I used second-order features that encode the presence of simple visual features in some approximate position relative to candidate object center. This idea is supported by several neurobiological studies (Connor et al., 1997; Pasupathy & Connor, 2001; Freiwald, Tsao, & Livingstone, 2009). The absence of direct combination of oriented features also seems to be consistent with independent effects of these features, as found using the choice model in this study. Theoretically, using a kind of “reference” feature may help to avoid a combinatorial explosion when all features can be combined with all others.

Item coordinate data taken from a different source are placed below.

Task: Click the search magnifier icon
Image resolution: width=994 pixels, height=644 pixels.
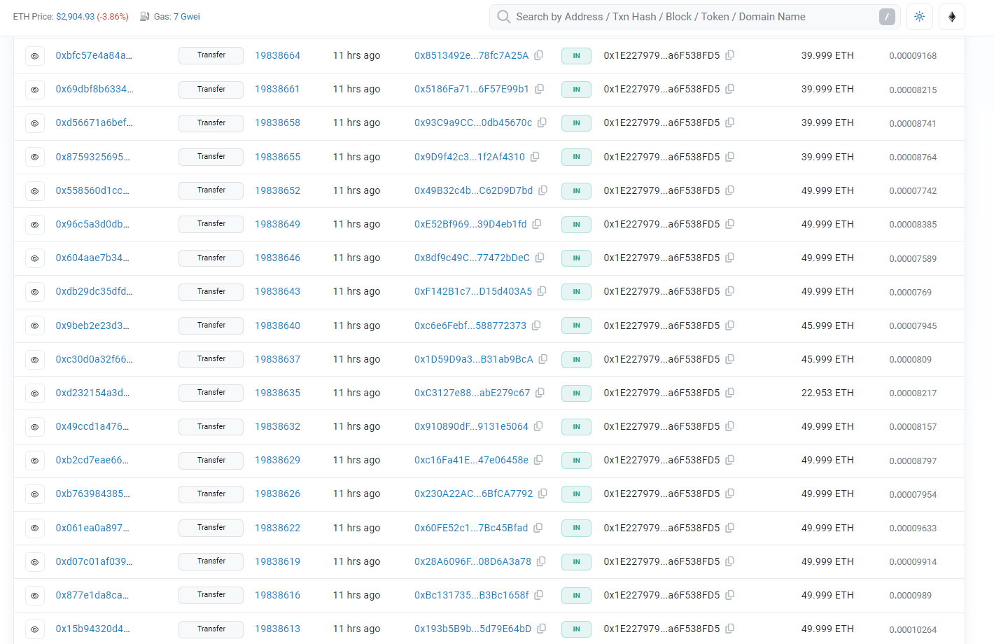Action: click(503, 17)
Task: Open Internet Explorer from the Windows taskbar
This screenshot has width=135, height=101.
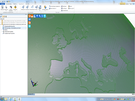Action: tap(11, 99)
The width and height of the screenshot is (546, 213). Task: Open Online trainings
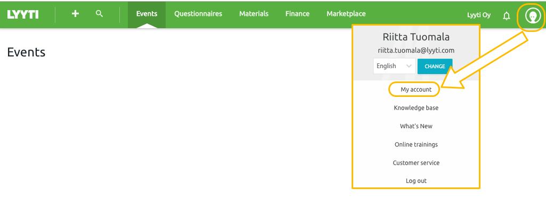tap(416, 144)
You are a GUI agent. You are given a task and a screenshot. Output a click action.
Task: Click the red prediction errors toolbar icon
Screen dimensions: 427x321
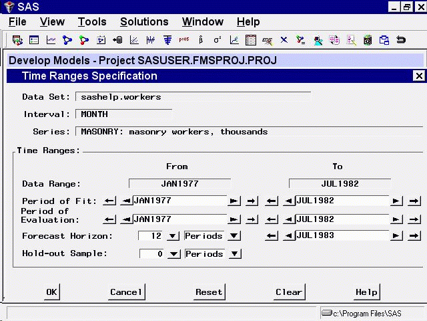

There are computer vision algorithms (e.g., Lowe, 2004) that reduce the total amount of computation by calculating complex features only around some salient points (e.g., local contrast energy maximum). 
Many crowding studies have measured a single interference zone around the target object. This study, as well as Dakin et al. (2010), has revealed some structure within this zone and specified subfields for pooling different visual features. While Dakin et al. explained their results by low-level automatic feature interaction, the results of the present study are more consistent with combining of features within a pattern recognition mechanism. Of course, both mechanisms may exist, but available data do not allow telling them clearly apart. 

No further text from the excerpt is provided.